**EXTRACTED TEXT**.
————

Paul asserts that creation will continue to decay until the return of Christ. The resurrection of saints at Christ’s return will not signify the end of history, as amillennialists assert. It will bring about a resurrection of creation itself, abundantly prophesied in the Old Testament. This renewal is nevertheless partial, since several Scriptures record the presence of sin and mortality within and alongside this period of kingdom glory. The fact that Christ will rule with a rod of iron seems needless if all the citizens of that kingdom are regenerate, resurrected saints. Instead, the Millennial kingdom is itself the firstfruits of the eternal and final kingdom.

Until the return of Christ, Paul expects that creation will decay. It will steadily die, in all its forms. During the kingdom, mortality will be greatly stayed, though not absolutely removed. Mortality and decay will remain until the New Heavens and the New Earth. The Long Defeat will defeat creation.

————

**AVAILABLE DATA**.
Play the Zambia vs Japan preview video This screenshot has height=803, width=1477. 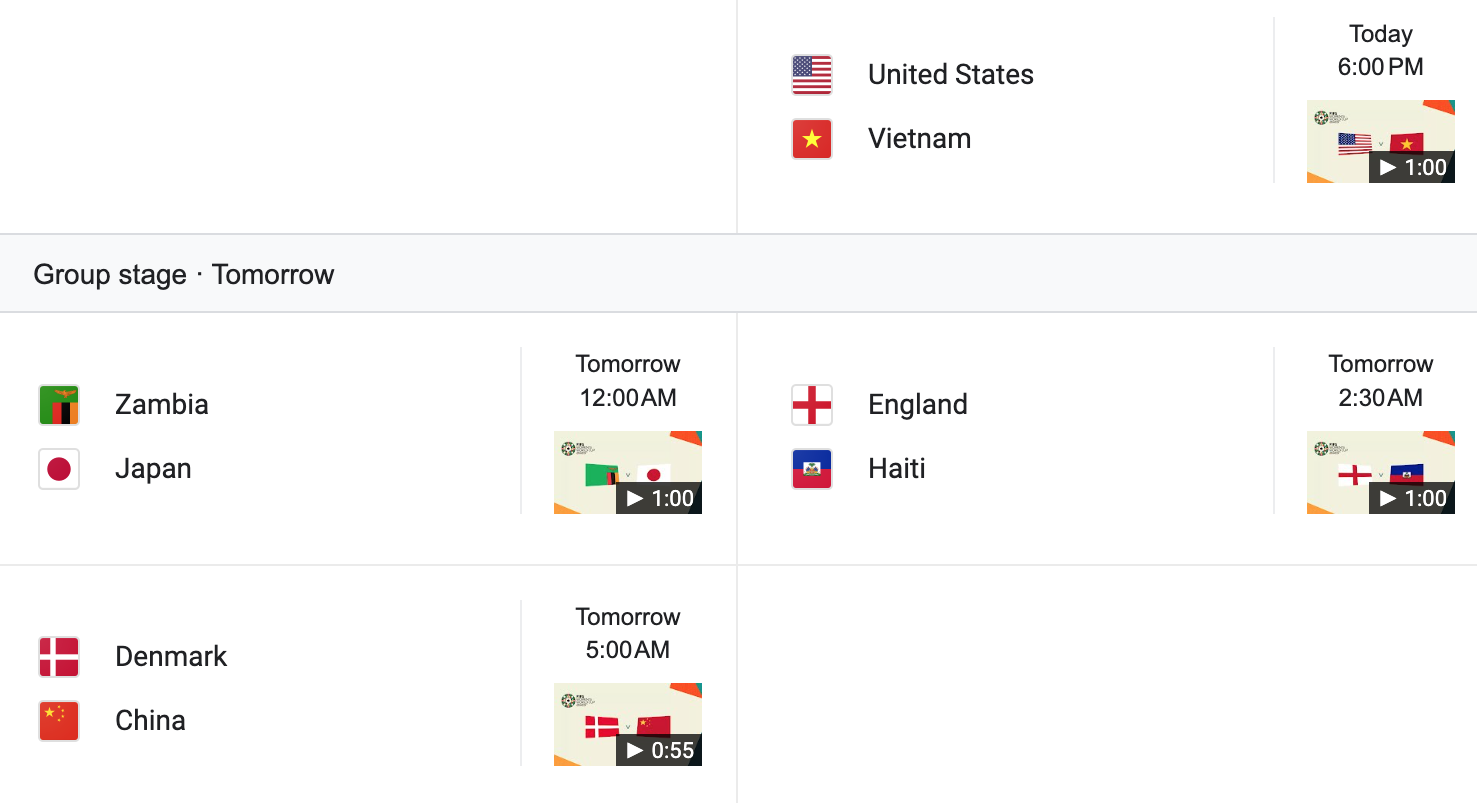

————

**EXERCISE 1**. In the passage on creation's decay, what does the millennial kingdom turn out to be?
**EXERCISE 2**. Translate this sentence from the passage on creation's decay into Spanish: "During the kingdom, mortality will be greatly stayed, though not absolutely removed."
**EXERCISE 3**. Reproduce everything in the passage on creation's decay from "Until the return of Christ, Paul" down to "will defeat creation.", without changing a word.

**SOLUTION 1**. The firstfruits of the eternal and final kingdom.

**SOLUTION 2**. Durante el reino, la mortalidad será contenida en gran medida, aunque no eliminada por completo.

**SOLUTION 3**.
Until the return of Christ, Paul expects that creation will decay. It will steadily die, in all its forms. During the kingdom, mortality will be greatly stayed, though not absolutely removed. Mortality and decay will remain until the New Heavens and the New Earth. The Long Defeat will defeat creation.